_INSTRUCTION_. Pull out everything in the records from the line with "The width and height of the screenshot is (2029, 962)." down to the line with "Action: click(119, 311)", and copy it word for word with both of those lines included.
--- begin WORKING DATA ---
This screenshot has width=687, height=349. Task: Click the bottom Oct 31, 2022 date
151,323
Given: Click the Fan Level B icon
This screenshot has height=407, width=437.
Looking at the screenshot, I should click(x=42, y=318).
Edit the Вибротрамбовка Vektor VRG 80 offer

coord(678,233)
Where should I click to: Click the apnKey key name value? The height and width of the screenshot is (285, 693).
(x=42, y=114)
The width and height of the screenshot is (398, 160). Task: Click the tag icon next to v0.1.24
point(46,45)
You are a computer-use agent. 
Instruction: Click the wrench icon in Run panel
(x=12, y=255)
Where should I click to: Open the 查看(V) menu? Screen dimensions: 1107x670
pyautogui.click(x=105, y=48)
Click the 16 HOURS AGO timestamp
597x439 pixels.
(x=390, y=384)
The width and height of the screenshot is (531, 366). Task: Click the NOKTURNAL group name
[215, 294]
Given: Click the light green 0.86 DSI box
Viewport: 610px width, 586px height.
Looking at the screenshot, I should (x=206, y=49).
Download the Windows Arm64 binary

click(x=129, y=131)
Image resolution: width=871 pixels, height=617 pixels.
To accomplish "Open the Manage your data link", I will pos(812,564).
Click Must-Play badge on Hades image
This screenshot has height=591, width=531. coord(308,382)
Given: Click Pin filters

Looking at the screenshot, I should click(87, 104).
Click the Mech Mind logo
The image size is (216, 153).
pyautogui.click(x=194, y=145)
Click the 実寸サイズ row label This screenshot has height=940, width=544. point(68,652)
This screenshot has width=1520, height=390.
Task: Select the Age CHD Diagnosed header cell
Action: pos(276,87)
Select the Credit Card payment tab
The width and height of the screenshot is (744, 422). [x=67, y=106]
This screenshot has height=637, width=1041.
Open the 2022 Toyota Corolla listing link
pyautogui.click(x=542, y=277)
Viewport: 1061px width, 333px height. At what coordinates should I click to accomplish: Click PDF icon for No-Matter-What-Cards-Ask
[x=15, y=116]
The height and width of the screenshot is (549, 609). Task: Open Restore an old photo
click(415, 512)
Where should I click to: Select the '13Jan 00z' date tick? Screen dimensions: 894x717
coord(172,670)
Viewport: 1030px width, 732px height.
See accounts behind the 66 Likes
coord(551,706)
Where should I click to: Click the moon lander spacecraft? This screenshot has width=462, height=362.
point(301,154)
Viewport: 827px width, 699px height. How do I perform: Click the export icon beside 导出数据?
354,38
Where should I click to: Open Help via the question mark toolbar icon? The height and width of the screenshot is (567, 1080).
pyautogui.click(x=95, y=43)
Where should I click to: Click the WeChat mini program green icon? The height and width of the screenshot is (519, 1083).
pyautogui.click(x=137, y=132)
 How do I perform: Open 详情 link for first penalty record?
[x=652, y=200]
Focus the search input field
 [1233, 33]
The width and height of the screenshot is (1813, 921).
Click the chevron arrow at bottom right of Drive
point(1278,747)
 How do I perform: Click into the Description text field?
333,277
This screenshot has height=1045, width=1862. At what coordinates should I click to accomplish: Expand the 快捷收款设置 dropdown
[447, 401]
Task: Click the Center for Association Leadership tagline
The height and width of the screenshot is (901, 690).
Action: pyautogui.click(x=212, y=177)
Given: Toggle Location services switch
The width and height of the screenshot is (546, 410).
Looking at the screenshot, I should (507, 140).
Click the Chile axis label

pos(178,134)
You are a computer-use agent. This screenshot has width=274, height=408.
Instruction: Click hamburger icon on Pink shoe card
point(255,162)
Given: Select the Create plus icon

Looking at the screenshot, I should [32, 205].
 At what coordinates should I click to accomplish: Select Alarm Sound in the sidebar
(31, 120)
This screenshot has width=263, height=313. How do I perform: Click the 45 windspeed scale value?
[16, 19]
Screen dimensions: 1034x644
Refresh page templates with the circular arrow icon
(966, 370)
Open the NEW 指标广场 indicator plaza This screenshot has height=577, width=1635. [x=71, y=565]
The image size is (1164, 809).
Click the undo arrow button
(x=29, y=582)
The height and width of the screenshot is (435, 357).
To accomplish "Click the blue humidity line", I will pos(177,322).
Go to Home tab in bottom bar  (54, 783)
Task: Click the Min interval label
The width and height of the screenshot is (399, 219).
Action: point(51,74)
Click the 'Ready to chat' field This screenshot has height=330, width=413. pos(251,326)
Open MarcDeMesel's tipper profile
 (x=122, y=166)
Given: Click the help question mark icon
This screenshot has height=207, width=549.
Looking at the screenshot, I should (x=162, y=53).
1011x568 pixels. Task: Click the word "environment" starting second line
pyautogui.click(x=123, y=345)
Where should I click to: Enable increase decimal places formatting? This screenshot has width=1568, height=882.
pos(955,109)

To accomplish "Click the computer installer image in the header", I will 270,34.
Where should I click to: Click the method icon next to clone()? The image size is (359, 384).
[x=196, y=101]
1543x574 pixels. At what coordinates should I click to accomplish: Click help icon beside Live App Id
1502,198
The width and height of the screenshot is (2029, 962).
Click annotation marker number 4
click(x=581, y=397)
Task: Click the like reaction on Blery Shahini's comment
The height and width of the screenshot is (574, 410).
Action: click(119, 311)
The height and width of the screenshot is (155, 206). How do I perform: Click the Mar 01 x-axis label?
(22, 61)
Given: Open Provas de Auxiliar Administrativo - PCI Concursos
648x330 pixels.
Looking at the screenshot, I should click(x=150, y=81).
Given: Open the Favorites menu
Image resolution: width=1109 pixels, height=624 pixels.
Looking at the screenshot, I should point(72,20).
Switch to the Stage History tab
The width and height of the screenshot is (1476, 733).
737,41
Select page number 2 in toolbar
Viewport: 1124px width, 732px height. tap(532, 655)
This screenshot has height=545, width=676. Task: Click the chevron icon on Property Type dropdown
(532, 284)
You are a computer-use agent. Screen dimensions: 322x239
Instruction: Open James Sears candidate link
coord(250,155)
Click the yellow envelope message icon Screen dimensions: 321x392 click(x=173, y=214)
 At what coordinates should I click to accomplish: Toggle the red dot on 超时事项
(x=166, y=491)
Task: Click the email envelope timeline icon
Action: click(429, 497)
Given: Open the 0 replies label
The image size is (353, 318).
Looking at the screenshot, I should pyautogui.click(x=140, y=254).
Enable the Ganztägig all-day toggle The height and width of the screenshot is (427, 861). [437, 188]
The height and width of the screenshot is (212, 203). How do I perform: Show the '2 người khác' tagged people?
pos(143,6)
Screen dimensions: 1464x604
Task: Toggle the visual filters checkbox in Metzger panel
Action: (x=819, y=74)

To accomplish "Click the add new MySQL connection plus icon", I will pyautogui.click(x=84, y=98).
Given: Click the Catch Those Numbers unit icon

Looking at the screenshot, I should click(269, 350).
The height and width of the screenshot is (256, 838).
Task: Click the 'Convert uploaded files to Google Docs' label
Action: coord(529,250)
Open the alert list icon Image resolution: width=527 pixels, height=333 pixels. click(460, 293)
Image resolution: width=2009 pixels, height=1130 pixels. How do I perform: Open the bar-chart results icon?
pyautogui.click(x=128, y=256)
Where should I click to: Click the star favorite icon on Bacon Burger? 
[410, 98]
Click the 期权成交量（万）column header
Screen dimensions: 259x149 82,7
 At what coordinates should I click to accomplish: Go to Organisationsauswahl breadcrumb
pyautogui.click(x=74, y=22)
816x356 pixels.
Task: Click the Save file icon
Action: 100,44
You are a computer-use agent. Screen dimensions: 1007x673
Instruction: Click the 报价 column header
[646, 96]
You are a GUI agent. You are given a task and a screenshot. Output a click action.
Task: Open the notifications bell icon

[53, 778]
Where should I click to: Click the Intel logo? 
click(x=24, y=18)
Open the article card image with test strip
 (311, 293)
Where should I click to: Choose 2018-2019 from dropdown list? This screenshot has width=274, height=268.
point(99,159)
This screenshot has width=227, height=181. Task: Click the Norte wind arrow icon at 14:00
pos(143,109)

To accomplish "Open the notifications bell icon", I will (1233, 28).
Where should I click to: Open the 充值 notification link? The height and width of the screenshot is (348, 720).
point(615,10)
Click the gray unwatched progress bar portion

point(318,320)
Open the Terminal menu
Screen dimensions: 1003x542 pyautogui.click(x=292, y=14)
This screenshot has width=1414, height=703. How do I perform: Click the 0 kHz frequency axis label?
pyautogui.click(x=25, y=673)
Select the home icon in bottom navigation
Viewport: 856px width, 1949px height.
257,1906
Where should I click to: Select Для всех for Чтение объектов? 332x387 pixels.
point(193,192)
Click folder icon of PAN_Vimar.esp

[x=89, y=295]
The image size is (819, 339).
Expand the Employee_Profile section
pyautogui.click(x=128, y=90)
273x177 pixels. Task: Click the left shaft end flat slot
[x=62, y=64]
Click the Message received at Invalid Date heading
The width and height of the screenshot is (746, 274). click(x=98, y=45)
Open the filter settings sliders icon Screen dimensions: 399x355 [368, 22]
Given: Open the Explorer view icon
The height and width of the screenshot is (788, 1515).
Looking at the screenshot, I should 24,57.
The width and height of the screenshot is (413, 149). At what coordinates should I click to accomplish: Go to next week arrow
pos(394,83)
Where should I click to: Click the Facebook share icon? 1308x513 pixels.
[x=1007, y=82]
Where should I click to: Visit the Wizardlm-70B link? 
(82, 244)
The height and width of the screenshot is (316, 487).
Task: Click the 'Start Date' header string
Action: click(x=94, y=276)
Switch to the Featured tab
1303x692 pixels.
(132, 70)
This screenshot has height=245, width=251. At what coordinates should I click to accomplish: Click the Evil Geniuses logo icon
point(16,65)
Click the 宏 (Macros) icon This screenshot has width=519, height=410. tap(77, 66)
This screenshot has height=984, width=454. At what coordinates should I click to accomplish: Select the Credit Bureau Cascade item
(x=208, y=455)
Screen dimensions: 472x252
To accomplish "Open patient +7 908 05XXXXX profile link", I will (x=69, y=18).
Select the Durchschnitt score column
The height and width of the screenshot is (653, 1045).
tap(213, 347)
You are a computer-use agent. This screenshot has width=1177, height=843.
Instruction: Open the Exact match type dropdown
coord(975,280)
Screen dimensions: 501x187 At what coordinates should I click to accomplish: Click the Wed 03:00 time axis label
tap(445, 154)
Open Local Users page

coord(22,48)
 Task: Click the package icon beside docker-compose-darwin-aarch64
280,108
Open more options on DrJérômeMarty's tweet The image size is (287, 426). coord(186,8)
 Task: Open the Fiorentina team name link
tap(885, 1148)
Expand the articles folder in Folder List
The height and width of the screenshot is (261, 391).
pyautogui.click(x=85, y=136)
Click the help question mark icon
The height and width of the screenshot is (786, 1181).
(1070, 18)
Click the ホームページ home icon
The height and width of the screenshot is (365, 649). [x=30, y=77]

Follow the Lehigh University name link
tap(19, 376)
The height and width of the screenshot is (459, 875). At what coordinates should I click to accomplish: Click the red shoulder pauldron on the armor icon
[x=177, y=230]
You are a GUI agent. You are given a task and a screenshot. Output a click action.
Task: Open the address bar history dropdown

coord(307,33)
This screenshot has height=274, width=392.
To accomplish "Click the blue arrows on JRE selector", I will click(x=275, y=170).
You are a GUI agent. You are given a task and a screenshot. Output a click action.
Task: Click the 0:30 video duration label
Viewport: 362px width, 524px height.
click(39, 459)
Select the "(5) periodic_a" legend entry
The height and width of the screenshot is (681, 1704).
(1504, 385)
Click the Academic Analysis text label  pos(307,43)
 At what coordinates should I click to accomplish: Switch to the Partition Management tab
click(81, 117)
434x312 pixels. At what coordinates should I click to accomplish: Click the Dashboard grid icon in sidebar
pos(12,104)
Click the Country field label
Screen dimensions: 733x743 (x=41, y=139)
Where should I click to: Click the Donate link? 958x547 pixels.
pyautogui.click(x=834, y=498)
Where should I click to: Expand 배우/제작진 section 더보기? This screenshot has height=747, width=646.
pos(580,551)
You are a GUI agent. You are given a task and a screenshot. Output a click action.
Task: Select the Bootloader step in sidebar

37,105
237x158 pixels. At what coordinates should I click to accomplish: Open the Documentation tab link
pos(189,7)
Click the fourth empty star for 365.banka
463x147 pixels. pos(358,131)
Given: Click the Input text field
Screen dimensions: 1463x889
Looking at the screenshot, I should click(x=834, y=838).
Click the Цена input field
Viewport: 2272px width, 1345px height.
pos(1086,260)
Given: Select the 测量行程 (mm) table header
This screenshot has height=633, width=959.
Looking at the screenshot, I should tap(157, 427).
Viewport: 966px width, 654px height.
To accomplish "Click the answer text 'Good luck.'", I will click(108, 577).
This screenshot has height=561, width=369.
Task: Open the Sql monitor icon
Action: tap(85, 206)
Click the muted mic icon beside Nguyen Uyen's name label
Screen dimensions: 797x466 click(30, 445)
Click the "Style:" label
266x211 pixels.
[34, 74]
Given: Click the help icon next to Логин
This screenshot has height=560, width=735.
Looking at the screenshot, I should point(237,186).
--- end WORKING DATA ---
_WORKED ANSWER_.
The width and height of the screenshot is (2029, 962).
Click annotation marker number 4
click(x=581, y=397)
Task: Click the like reaction on Blery Shahini's comment
The height and width of the screenshot is (574, 410).
Action: click(119, 311)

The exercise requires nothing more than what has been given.